What is expected »
All of the entries below need to be repeated exactly.

[Records contained in a dataset]
######

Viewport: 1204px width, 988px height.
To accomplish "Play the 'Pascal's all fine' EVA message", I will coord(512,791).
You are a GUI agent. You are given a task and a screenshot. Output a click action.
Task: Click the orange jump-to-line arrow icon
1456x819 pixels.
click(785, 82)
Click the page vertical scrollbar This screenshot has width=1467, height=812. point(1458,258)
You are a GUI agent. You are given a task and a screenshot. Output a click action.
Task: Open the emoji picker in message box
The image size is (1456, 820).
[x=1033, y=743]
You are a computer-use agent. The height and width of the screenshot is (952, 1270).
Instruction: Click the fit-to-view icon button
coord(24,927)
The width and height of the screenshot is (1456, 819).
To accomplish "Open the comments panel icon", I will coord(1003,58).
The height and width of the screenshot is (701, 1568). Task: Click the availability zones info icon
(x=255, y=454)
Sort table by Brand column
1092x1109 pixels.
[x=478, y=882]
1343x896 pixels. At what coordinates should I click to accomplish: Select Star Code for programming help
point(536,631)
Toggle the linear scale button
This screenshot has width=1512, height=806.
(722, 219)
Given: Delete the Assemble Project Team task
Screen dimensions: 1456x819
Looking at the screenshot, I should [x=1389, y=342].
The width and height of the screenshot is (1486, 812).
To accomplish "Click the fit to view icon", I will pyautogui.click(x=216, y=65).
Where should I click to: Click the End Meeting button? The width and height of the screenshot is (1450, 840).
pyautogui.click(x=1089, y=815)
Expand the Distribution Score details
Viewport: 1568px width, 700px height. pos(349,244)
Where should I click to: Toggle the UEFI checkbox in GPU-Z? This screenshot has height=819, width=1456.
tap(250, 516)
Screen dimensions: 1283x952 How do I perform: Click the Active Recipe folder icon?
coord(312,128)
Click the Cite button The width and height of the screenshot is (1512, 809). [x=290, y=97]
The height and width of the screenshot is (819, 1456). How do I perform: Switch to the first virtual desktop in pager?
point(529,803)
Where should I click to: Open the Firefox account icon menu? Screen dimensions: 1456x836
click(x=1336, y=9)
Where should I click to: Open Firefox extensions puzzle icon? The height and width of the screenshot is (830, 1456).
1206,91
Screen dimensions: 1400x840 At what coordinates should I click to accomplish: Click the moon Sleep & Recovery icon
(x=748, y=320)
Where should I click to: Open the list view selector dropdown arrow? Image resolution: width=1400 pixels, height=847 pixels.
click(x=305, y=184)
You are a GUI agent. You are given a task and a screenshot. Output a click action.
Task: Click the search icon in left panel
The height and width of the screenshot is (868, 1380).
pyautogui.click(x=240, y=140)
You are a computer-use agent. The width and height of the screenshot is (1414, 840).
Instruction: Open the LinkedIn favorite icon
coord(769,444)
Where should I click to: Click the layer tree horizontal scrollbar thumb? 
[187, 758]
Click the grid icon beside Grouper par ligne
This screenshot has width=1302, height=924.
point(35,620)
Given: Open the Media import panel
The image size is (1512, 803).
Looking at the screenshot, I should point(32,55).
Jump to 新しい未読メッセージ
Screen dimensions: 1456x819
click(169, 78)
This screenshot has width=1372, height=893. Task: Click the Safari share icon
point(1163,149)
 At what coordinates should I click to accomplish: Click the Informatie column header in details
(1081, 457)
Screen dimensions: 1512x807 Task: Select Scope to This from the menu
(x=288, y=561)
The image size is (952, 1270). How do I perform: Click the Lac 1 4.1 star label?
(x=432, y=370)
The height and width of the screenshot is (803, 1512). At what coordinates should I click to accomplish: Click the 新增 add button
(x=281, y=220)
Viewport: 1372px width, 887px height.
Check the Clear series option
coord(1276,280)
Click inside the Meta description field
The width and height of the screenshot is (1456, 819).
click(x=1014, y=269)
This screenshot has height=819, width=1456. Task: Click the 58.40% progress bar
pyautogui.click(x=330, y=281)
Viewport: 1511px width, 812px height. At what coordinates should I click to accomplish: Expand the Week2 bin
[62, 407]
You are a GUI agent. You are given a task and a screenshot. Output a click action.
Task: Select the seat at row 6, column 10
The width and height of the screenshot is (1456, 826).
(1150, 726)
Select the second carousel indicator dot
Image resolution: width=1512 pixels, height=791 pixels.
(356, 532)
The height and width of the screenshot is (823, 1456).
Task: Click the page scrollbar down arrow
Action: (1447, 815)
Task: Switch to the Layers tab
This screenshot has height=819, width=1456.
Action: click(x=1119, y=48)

######

Answer to the exercise »
Viewport: 1204px width, 988px height.
To accomplish "Play the 'Pascal's all fine' EVA message", I will coord(512,791).
You are a GUI agent. You are given a task and a screenshot. Output a click action.
Task: Click the orange jump-to-line arrow icon
1456x819 pixels.
click(785, 82)
Click the page vertical scrollbar This screenshot has width=1467, height=812. point(1458,258)
You are a GUI agent. You are given a task and a screenshot. Output a click action.
Task: Open the emoji picker in message box
The image size is (1456, 820).
[x=1033, y=743]
You are a computer-use agent. The height and width of the screenshot is (952, 1270).
Instruction: Click the fit-to-view icon button
coord(24,927)
The width and height of the screenshot is (1456, 819).
To accomplish "Open the comments panel icon", I will coord(1003,58).
The height and width of the screenshot is (701, 1568). Task: Click the availability zones info icon
(x=255, y=454)
Sort table by Brand column
1092x1109 pixels.
[x=478, y=882]
1343x896 pixels. At what coordinates should I click to accomplish: Select Star Code for programming help
point(536,631)
Toggle the linear scale button
This screenshot has width=1512, height=806.
(722, 219)
Given: Delete the Assemble Project Team task
Screen dimensions: 1456x819
Looking at the screenshot, I should [x=1389, y=342].
The width and height of the screenshot is (1486, 812).
To accomplish "Click the fit to view icon", I will pyautogui.click(x=216, y=65).
Where should I click to: Click the End Meeting button? The width and height of the screenshot is (1450, 840).
pyautogui.click(x=1089, y=815)
Expand the Distribution Score details
Viewport: 1568px width, 700px height. pos(349,244)
Where should I click to: Toggle the UEFI checkbox in GPU-Z? This screenshot has height=819, width=1456.
tap(250, 516)
Screen dimensions: 1283x952 How do I perform: Click the Active Recipe folder icon?
coord(312,128)
Click the Cite button The width and height of the screenshot is (1512, 809). [x=290, y=97]
The height and width of the screenshot is (819, 1456). How do I perform: Switch to the first virtual desktop in pager?
point(529,803)
Where should I click to: Open the Firefox account icon menu? Screen dimensions: 1456x836
click(x=1336, y=9)
Where should I click to: Open Firefox extensions puzzle icon? The height and width of the screenshot is (830, 1456).
1206,91
Screen dimensions: 1400x840 At what coordinates should I click to accomplish: Click the moon Sleep & Recovery icon
(x=748, y=320)
Where should I click to: Open the list view selector dropdown arrow? Image resolution: width=1400 pixels, height=847 pixels.
click(x=305, y=184)
You are a GUI agent. You are given a task and a screenshot. Output a click action.
Task: Click the search icon in left panel
The height and width of the screenshot is (868, 1380).
pyautogui.click(x=240, y=140)
You are a computer-use agent. The width and height of the screenshot is (1414, 840).
Instruction: Open the LinkedIn favorite icon
coord(769,444)
Where should I click to: Click the layer tree horizontal scrollbar thumb? 
[187, 758]
Click the grid icon beside Grouper par ligne
This screenshot has width=1302, height=924.
point(35,620)
Given: Open the Media import panel
The image size is (1512, 803).
Looking at the screenshot, I should point(32,55).
Jump to 新しい未読メッセージ
Screen dimensions: 1456x819
click(169, 78)
This screenshot has width=1372, height=893. Task: Click the Safari share icon
point(1163,149)
 At what coordinates should I click to accomplish: Click the Informatie column header in details
(1081, 457)
Screen dimensions: 1512x807 Task: Select Scope to This from the menu
(x=288, y=561)
The image size is (952, 1270). How do I perform: Click the Lac 1 4.1 star label?
(x=432, y=370)
The height and width of the screenshot is (803, 1512). At what coordinates should I click to accomplish: Click the 新增 add button
(x=281, y=220)
Viewport: 1372px width, 887px height.
Check the Clear series option
coord(1276,280)
Click inside the Meta description field
The width and height of the screenshot is (1456, 819).
click(x=1014, y=269)
This screenshot has height=819, width=1456. Task: Click the 58.40% progress bar
pyautogui.click(x=330, y=281)
Viewport: 1511px width, 812px height. At what coordinates should I click to accomplish: Expand the Week2 bin
[62, 407]
You are a GUI agent. You are given a task and a screenshot. Output a click action.
Task: Select the seat at row 6, column 10
The width and height of the screenshot is (1456, 826).
(1150, 726)
Select the second carousel indicator dot
Image resolution: width=1512 pixels, height=791 pixels.
(356, 532)
The height and width of the screenshot is (823, 1456).
Task: Click the page scrollbar down arrow
Action: (1447, 815)
Task: Switch to the Layers tab
This screenshot has height=819, width=1456.
Action: click(x=1119, y=48)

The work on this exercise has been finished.